WORK REQUIRED >>
Exactly and only the lines below from the one containing "You are a computer-use agent. This" down to the one containing "Image resolution: width=2460" are wanted, both included; please exclude every picture.
Content starts
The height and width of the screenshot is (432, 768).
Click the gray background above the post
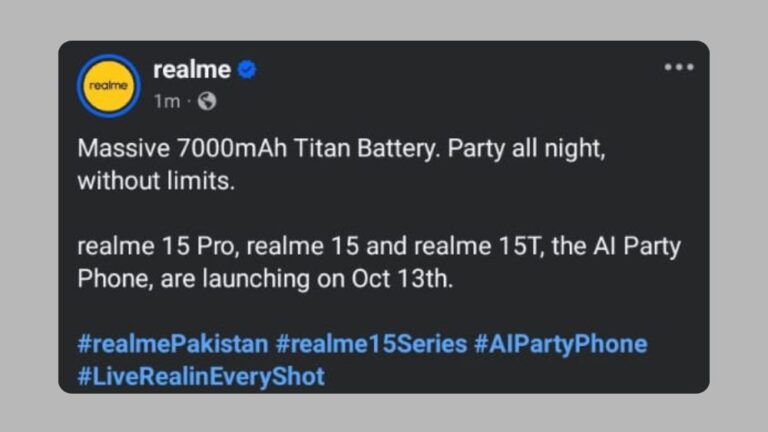[x=384, y=20]
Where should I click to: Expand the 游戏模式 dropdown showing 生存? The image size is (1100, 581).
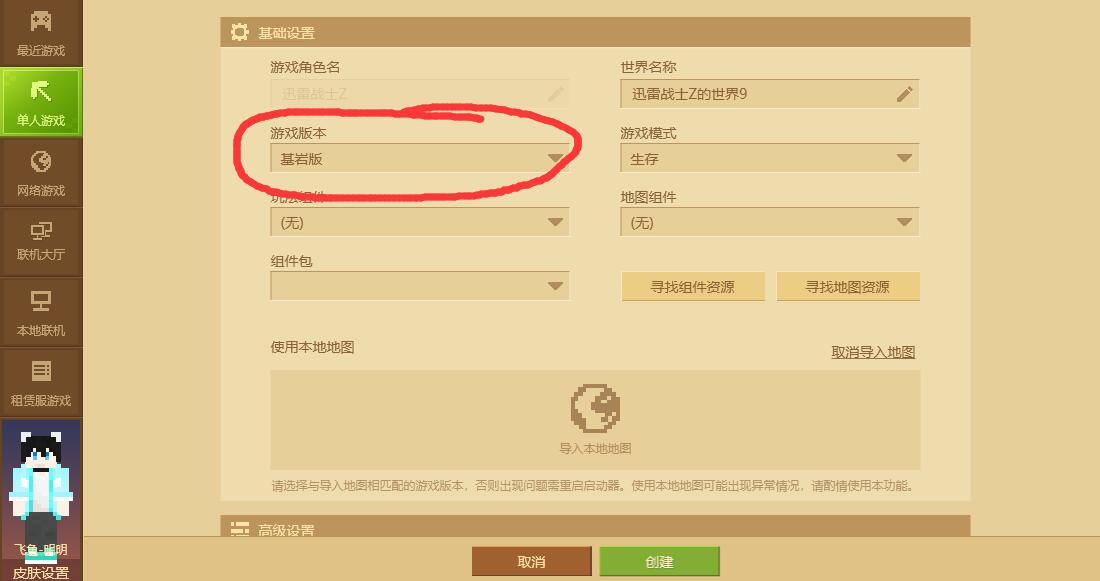click(x=770, y=159)
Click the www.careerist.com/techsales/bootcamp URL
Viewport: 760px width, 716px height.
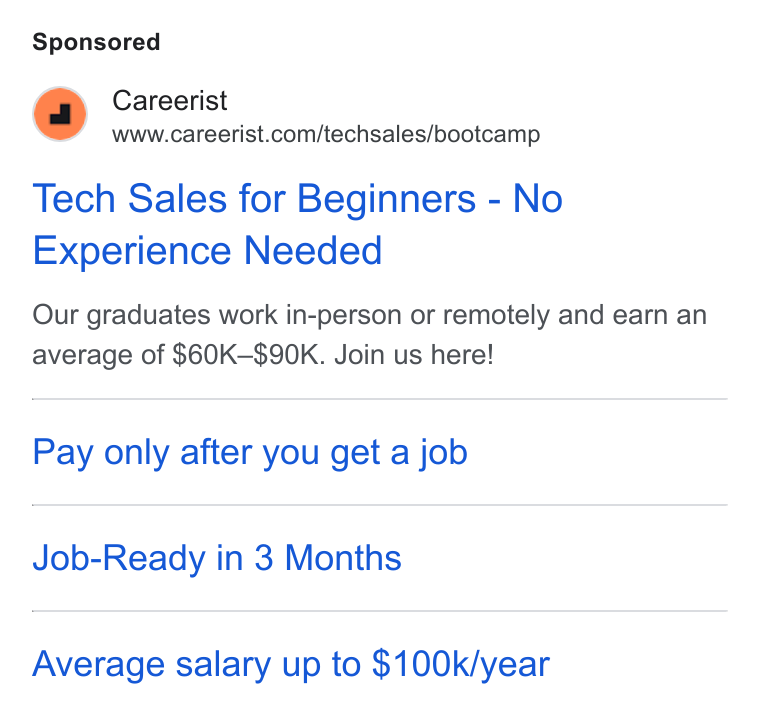coord(326,134)
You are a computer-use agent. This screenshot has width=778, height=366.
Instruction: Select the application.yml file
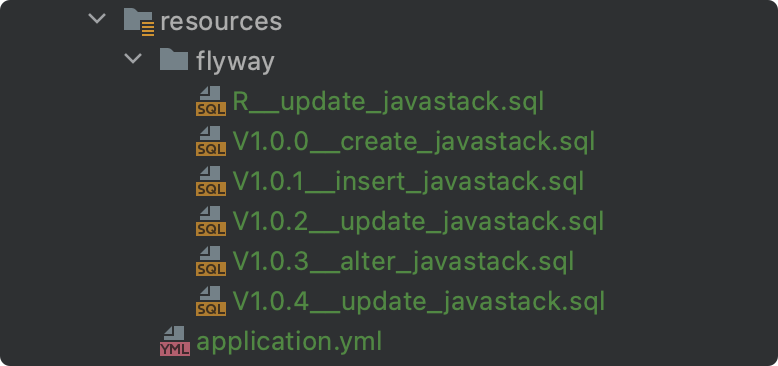(x=289, y=342)
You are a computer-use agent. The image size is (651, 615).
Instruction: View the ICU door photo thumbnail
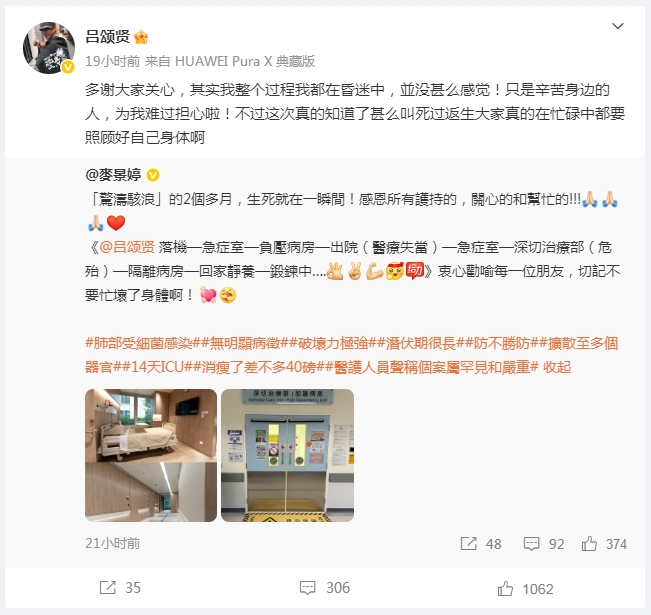point(287,455)
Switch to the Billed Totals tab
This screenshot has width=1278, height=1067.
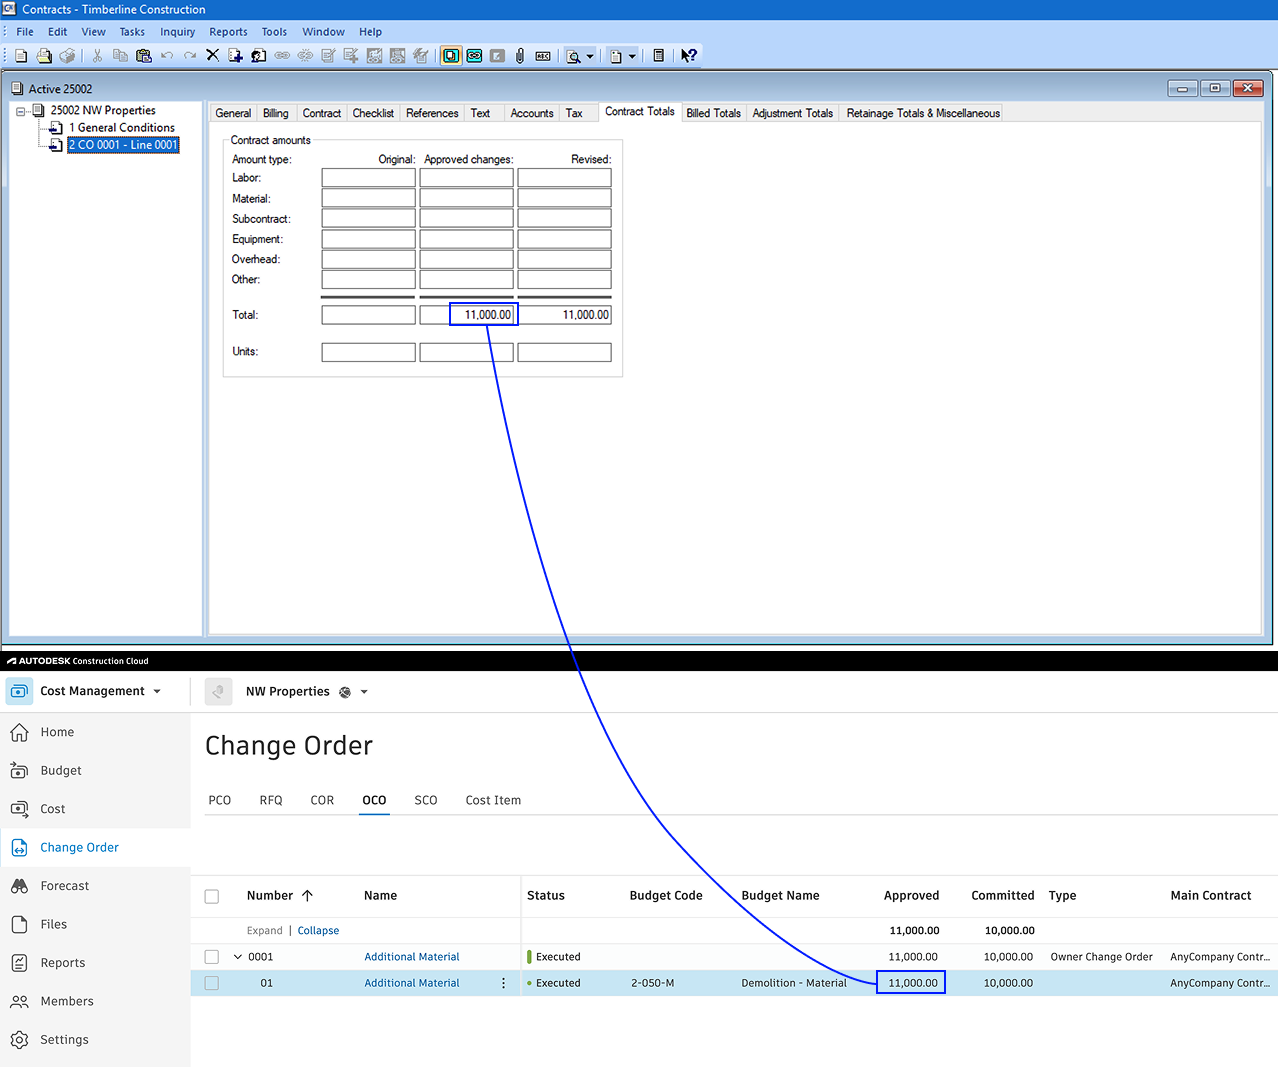tap(713, 112)
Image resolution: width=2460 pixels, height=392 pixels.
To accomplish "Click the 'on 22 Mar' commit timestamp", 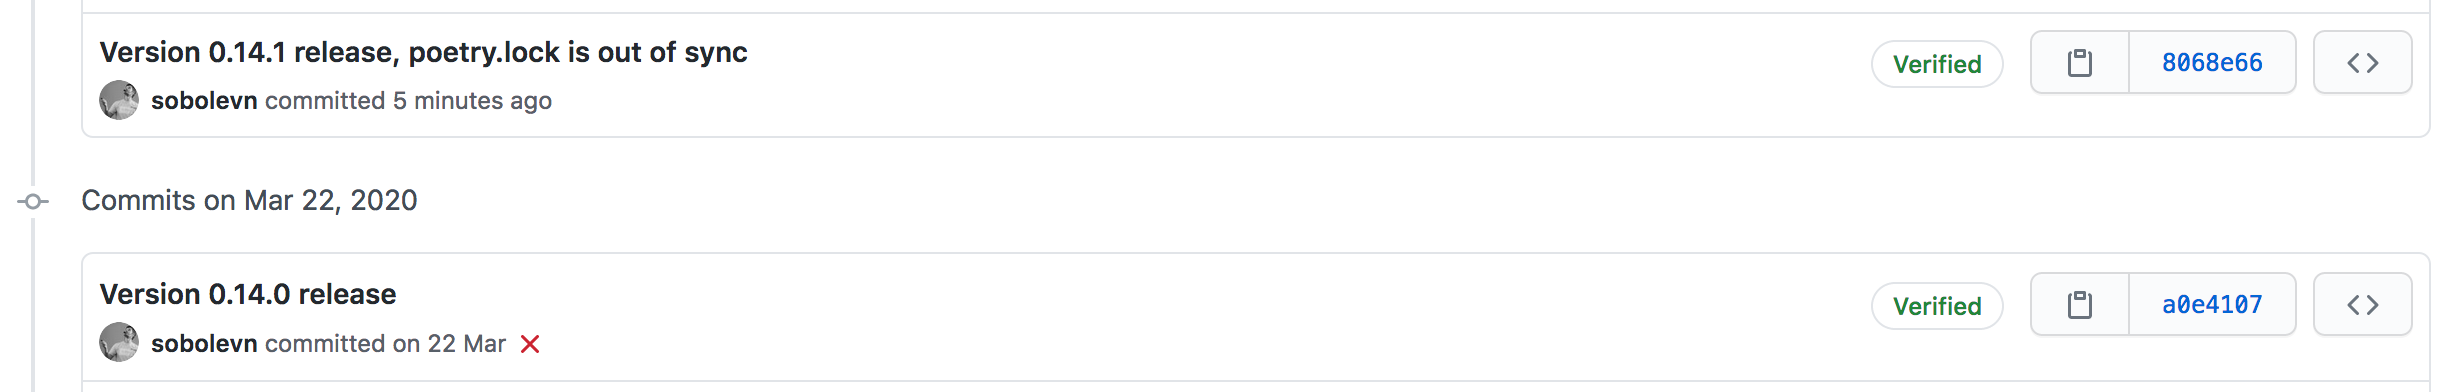I will (x=449, y=343).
Content ends
ANSWER SPACE >>
You are a computer-use agent. This screenshot has width=778, height=366.
Instruction: Select the application.yml file
(x=289, y=342)
You are a computer-use agent. The image size is (651, 615).
Instruction: View the ICU door photo thumbnail
point(287,455)
Switch to the Billed Totals tab
This screenshot has width=1278, height=1067.
tap(713, 112)
Image resolution: width=2460 pixels, height=392 pixels.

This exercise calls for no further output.